Stored entries:

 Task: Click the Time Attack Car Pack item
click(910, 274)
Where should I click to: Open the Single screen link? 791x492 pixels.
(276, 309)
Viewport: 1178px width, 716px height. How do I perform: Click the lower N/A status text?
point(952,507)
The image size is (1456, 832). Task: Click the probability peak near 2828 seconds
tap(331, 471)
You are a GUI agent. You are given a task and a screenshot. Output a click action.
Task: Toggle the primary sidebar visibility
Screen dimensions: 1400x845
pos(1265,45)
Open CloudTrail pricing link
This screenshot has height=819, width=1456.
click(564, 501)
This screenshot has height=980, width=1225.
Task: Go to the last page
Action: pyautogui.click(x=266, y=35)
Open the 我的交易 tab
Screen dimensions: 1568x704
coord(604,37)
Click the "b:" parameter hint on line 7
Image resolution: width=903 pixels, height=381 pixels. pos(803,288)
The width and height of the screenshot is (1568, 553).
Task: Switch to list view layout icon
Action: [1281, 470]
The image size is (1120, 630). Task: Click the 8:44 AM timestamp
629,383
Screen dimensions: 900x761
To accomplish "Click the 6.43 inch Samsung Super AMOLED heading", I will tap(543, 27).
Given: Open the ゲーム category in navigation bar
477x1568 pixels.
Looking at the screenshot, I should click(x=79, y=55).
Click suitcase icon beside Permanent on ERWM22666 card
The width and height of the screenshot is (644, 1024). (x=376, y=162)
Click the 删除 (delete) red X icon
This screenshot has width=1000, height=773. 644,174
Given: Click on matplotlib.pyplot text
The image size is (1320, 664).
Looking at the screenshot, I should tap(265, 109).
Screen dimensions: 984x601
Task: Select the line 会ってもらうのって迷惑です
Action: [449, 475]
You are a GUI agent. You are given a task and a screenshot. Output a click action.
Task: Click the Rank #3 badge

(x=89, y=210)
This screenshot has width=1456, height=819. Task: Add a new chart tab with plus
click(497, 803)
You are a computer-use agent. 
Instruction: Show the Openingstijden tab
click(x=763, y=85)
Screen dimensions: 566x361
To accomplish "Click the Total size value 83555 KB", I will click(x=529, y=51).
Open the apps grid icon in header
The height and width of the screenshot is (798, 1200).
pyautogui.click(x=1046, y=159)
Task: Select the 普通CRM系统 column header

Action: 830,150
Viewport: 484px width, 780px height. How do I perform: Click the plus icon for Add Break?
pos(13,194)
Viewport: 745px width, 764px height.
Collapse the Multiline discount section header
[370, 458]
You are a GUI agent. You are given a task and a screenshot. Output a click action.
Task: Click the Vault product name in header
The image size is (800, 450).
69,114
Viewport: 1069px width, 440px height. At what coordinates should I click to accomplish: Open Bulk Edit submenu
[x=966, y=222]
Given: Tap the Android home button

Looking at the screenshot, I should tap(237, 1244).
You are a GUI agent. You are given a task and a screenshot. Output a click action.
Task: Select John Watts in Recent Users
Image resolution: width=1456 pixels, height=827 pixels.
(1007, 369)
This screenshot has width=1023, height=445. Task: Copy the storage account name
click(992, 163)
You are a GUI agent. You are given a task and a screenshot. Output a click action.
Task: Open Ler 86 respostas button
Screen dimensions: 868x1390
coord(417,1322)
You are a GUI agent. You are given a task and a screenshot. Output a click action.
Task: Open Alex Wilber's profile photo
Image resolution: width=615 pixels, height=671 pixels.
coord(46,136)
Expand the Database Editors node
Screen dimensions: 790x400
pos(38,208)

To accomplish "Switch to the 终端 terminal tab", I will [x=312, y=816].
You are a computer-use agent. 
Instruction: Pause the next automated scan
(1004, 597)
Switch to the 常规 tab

Work to do:
Reproduce all of the records above word for word, changing nothing.

Result for this exercise:
 Task: Click the Time Attack Car Pack item
click(910, 274)
Where should I click to: Open the Single screen link? 791x492 pixels.
(276, 309)
Viewport: 1178px width, 716px height. How do I perform: Click the lower N/A status text?
point(952,507)
The image size is (1456, 832). Task: Click the probability peak near 2828 seconds
tap(331, 471)
You are a GUI agent. You are given a task and a screenshot. Output a click action.
Task: Toggle the primary sidebar visibility
Screen dimensions: 1400x845
pos(1265,45)
Open CloudTrail pricing link
This screenshot has height=819, width=1456.
click(564, 501)
This screenshot has height=980, width=1225.
Task: Go to the last page
Action: pyautogui.click(x=266, y=35)
Open the 我的交易 tab
Screen dimensions: 1568x704
coord(604,37)
Click the "b:" parameter hint on line 7
Image resolution: width=903 pixels, height=381 pixels. pos(803,288)
The width and height of the screenshot is (1568, 553).
Task: Switch to list view layout icon
Action: [1281, 470]
The image size is (1120, 630). Task: Click the 8:44 AM timestamp
629,383
Screen dimensions: 900x761
To accomplish "Click the 6.43 inch Samsung Super AMOLED heading", I will tap(543, 27).
Given: Open the ゲーム category in navigation bar
477x1568 pixels.
Looking at the screenshot, I should click(x=79, y=55).
Click suitcase icon beside Permanent on ERWM22666 card
The width and height of the screenshot is (644, 1024). (x=376, y=162)
Click the 删除 (delete) red X icon
This screenshot has width=1000, height=773. 644,174
Given: Click on matplotlib.pyplot text
The image size is (1320, 664).
Looking at the screenshot, I should tap(265, 109).
Screen dimensions: 984x601
Task: Select the line 会ってもらうのって迷惑です
Action: [449, 475]
You are a GUI agent. You are given a task and a screenshot. Output a click action.
Task: Click the Rank #3 badge

(x=89, y=210)
This screenshot has width=1456, height=819. Task: Add a new chart tab with plus
click(497, 803)
You are a computer-use agent. 
Instruction: Show the Openingstijden tab
click(x=763, y=85)
Screen dimensions: 566x361
To accomplish "Click the Total size value 83555 KB", I will click(x=529, y=51).
Open the apps grid icon in header
The height and width of the screenshot is (798, 1200).
pyautogui.click(x=1046, y=159)
Task: Select the 普通CRM系统 column header

Action: 830,150
Viewport: 484px width, 780px height. How do I perform: Click the plus icon for Add Break?
pos(13,194)
Viewport: 745px width, 764px height.
Collapse the Multiline discount section header
[370, 458]
You are a GUI agent. You are given a task and a screenshot. Output a click action.
Task: Click the Vault product name in header
The image size is (800, 450).
69,114
Viewport: 1069px width, 440px height. At what coordinates should I click to accomplish: Open Bulk Edit submenu
[x=966, y=222]
Given: Tap the Android home button

Looking at the screenshot, I should tap(237, 1244).
You are a GUI agent. You are given a task and a screenshot. Output a click action.
Task: Select John Watts in Recent Users
Image resolution: width=1456 pixels, height=827 pixels.
(1007, 369)
This screenshot has width=1023, height=445. Task: Copy the storage account name
click(992, 163)
You are a GUI agent. You are given a task and a screenshot. Output a click action.
Task: Open Ler 86 respostas button
Screen dimensions: 868x1390
coord(417,1322)
You are a GUI agent. You are given a task and a screenshot. Output a click action.
Task: Open Alex Wilber's profile photo
Image resolution: width=615 pixels, height=671 pixels.
coord(46,136)
Expand the Database Editors node
Screen dimensions: 790x400
pos(38,208)

To accomplish "Switch to the 终端 terminal tab", I will [x=312, y=816].
You are a computer-use agent. 
Instruction: Pause the next automated scan
(1004, 597)
Switch to the 常规 tab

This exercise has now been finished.